Copy everything from the line containing "Where should I" down to the line containing "[x=361, y=21]", keeping both of those lines, and omit the pictures.

## begin Input material

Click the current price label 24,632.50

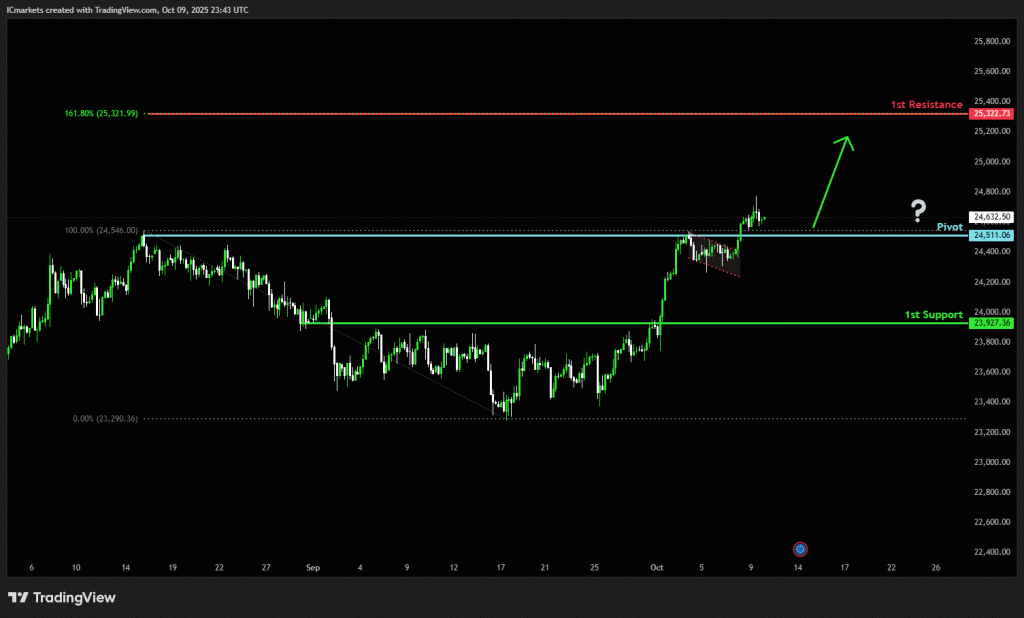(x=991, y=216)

## end Input material
## begin Input material

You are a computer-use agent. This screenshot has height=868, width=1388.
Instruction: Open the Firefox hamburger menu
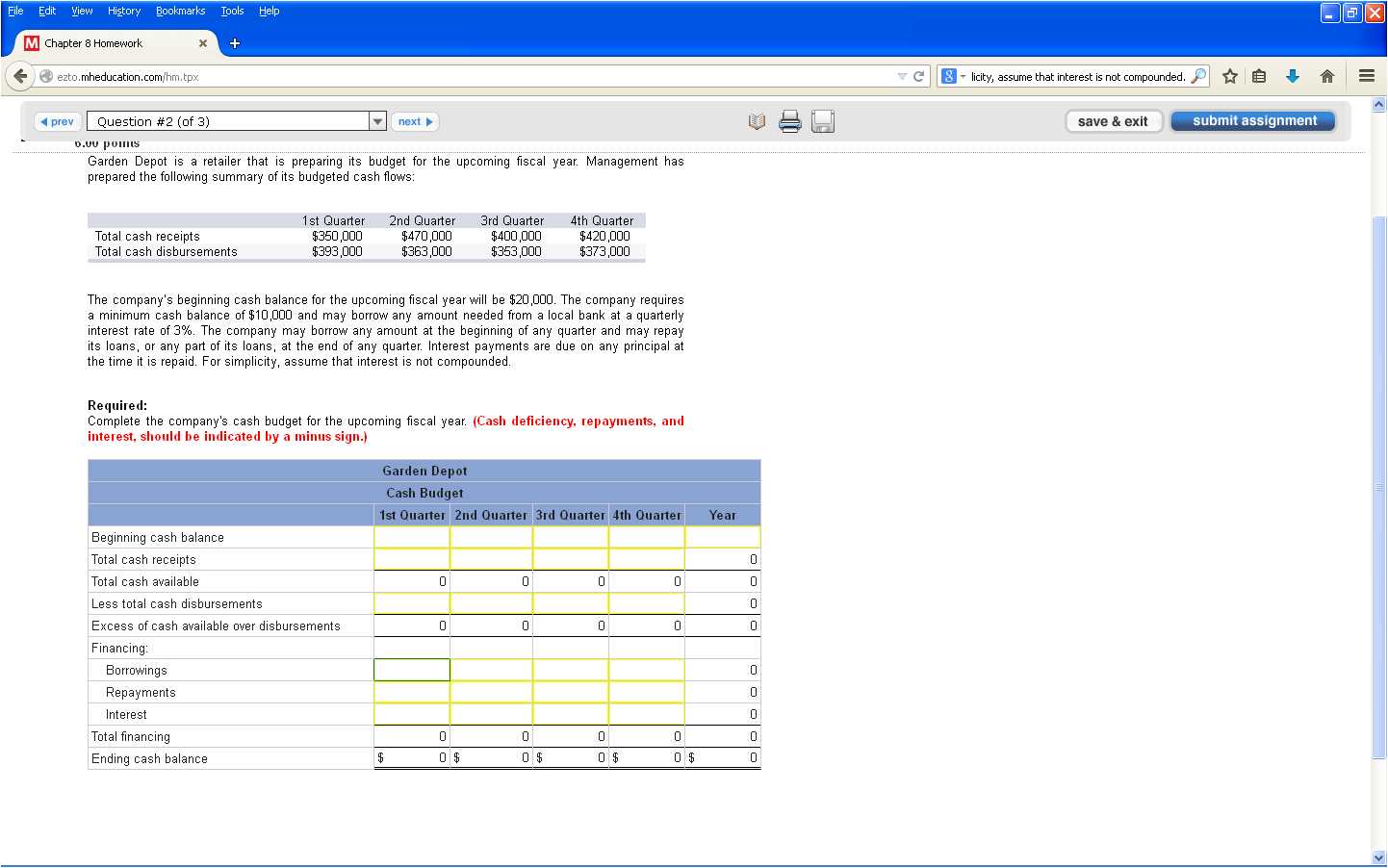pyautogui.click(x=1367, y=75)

## end Input material
## begin Input material

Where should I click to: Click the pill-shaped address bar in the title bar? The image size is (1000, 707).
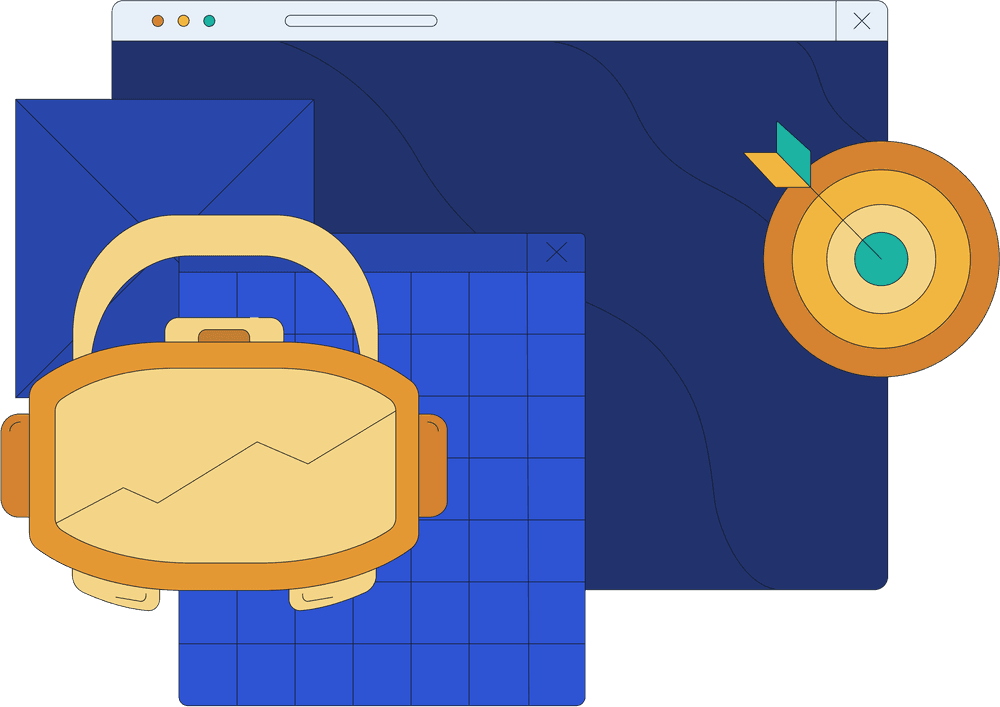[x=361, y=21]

## end Input material

▶ [Output of the exercise]
Where should I click to: Click the pill-shaped address bar in the title bar? The image size is (1000, 707).
[x=361, y=21]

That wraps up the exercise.